Information Theory Overview

Questions and Answers

Match the following terms with their definitions in Information Theory:

Self Information = The amount of information produced by a single event Probability P(E) = The likelihood of an event occurring Logarithmic function = Function that satisfies axioms of information content Axioms = Basic rules that govern the measurement of information

Match the following measurement units with their logarithm base:

Bits = Base 2 Nats = Base e Hartlys = Base 10 Logarithm base = Function used to measure information content

Match the following events with their information content:

Drawing a king of hearts from a pack of cards = 5 bits Drawing any card from a pack of 32 cards = Log2(32) bits Certain event occurring = 0 bits Drawing an event with probability 0.5 = -1 bit

Match the following statements with their corresponding information conversion relationships:

1 hartlys = 1/log10(2) bits 1 nat = 1/log_e(2) bits 1 bit = 1/log2(10) hartlys Log10(1/P(x)) = Y log10(2) bits

Match the following concepts with their corresponding conditions:

I(E) is 0 = If P(E) = 1 I(E∩F) = If E and F are independent events Decreasing function = I(E) must decrease with the increase of P(E) Information content = Expressed in different units based on logarithm base

Study Notes

Information Theory Overview

• Information Theory studies the quantification, storage, and communication of information.
• The fundamental concept in Information Theory includes self-information and uncertainty surrounding events.

Measurement of Information

• Shannon defines the information content ( I(E) ) of an event ( E ) as a function of its probability ( P(E) ).
• Axioms for information measurement:
  • ( I(E) ) is a decreasing function of ( P(E) ).
  • ( I(E) = 0 ) when ( P(E) = 1 ), indicating no new information from a certain event.
  • If ( E ) and ( F ) are independent events, then ( I(E \cap F) = I(E) + I(F) ).

Logarithmic Function

• The logarithmic function is the only function satisfying the axiom conditions for measuring information.
• Information can be expressed as:
  • ( I(E) = \log(P(E)) ) or ( I(E) = -\log(P(E)) )
• Units of measurement depend on the logarithm base:
  • Bits for base 2
  • Nats for base ( e )
  • Hartlys for base 10

Example Calculation

• For a standard deck of 32 playing cards:
  • Probability of drawing the king of hearts ( P(E) ) is ( 1/32 ).
  • The amount of information ( I(E) ) is calculated as:
    • ( I(E) = \log_2 (1/P(E)) = \log_2 (32) = 5 ) bits.

Conversion of Measures

• Standard conversions include:
  • ( \log_2(1/P(x)) = y ) bits translates to ( 1/P(x) = 2^y ).
  • For different logarithm bases, rearrangements help convert measures:
    • ( y = \frac{\log_{10}(1/P(x))}{\log_{10}(2)} ) bits
    • ( 1 ) hartlys = ( 1/\log_{10}(2) ) bits
    • ( 1 ) nat = ( 1/\log_{e}(2) ) bits
    • ( 1 ) bit = ( 1/\log_{2}(e) ) nats.

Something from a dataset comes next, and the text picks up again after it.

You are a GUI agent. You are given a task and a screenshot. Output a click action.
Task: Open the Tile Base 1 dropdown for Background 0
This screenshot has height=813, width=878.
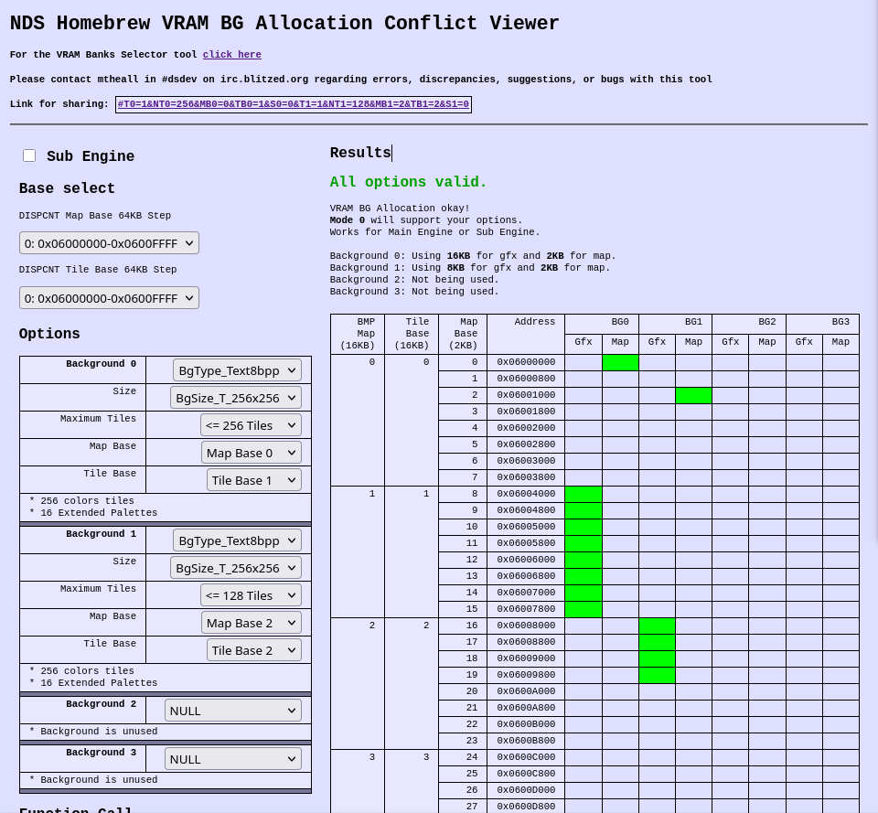253,479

Additional Conversion Insights

• Further conversion relations:
  • ( 1 ) hartlys = ( 1/\log_{10}(e) ) nats
  • ( 1 ) nat = ( 1/\log_{e}(10) ) hartlys
  • ( 1 ) bit = ( 1/\log_{2}(10) ) hartlys.

Description

Explore the fundamentals of Information Theory in this quiz. Learn about concepts such as self-information, uncertainty, and the measurement of information as defined by Shannon's axioms. Test your understanding of how information content relates to probability.